Using this model, investors deposit fiat or the crypto they wish to lend. The borrowers in turn deposit their crypto assets in Coinloan’s ‘My Wallet’. The interest earned and principal amount is credited to the lender at the end of the lending period. Similarly, collateral is released back to the borrower once the interest and principal is paid back.

Loan durations on Coinloan range from 7 days to 3 years. In between, there are 6 months, 1 year and 2 year loan repayment periods. Coinloan’s crypto to crypto lending is favorable for borrowers who wish to trade in crypto that they don’t have. 

The Coinloan platform accepts collateral and payment in BTC, XRM, LTC and ETH as well as CLT. Like Nexo, interest payment in the platform token, CLT, attracts a 50% discount. Noteworthy, repayments on the Coinloan platform are made in the loan currency only. Coinloan withdrawals can be made through local bank transfers, SEPA and bank cards. 
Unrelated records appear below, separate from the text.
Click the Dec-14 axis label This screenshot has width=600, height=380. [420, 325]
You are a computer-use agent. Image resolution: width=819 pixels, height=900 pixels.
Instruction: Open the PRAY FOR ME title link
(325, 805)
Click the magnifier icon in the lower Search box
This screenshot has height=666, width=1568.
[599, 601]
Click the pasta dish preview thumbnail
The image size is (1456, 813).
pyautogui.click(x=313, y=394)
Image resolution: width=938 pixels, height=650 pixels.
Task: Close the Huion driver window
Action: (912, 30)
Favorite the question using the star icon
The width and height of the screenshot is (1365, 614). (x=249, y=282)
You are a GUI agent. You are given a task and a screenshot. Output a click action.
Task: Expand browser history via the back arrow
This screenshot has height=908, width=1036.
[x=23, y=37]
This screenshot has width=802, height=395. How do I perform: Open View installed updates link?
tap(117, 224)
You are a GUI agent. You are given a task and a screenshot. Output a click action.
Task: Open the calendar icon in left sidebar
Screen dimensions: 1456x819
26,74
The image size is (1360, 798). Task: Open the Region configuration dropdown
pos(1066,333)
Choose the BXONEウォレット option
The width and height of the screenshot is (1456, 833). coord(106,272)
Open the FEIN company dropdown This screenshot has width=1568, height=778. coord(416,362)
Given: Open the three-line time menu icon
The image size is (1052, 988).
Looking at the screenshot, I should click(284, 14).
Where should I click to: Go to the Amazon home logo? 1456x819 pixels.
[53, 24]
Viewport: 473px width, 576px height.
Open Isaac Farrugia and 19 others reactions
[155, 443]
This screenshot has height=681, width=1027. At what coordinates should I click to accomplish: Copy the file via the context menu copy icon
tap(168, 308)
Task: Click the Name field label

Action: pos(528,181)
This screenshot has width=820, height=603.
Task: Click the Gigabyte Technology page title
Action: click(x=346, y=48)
On the Coinloan platform, CLT token holders receive better credit conditions. This is similar to Nexo’s 50% discount on collateral and interest repayment through its native token. Whereas Nexo and Coinloan actively favor their tokens in the loaning process, BlockFi concentrates on an ‘equal loaner’ model where the borrowers receive the same terms on all crypto currencies.   

Conclusion

These are a few of the market leaders at this time and as this niche area continues to grow more options will become available, enabling additional lending services and package variety. The differences in interest rates, length of loan and repayment terms, etc will dictate which is best for the consumer. As more options become available to individuals and organisations considering a cryptocurrency loan, it’s best to consider what is the best option for the unique situation.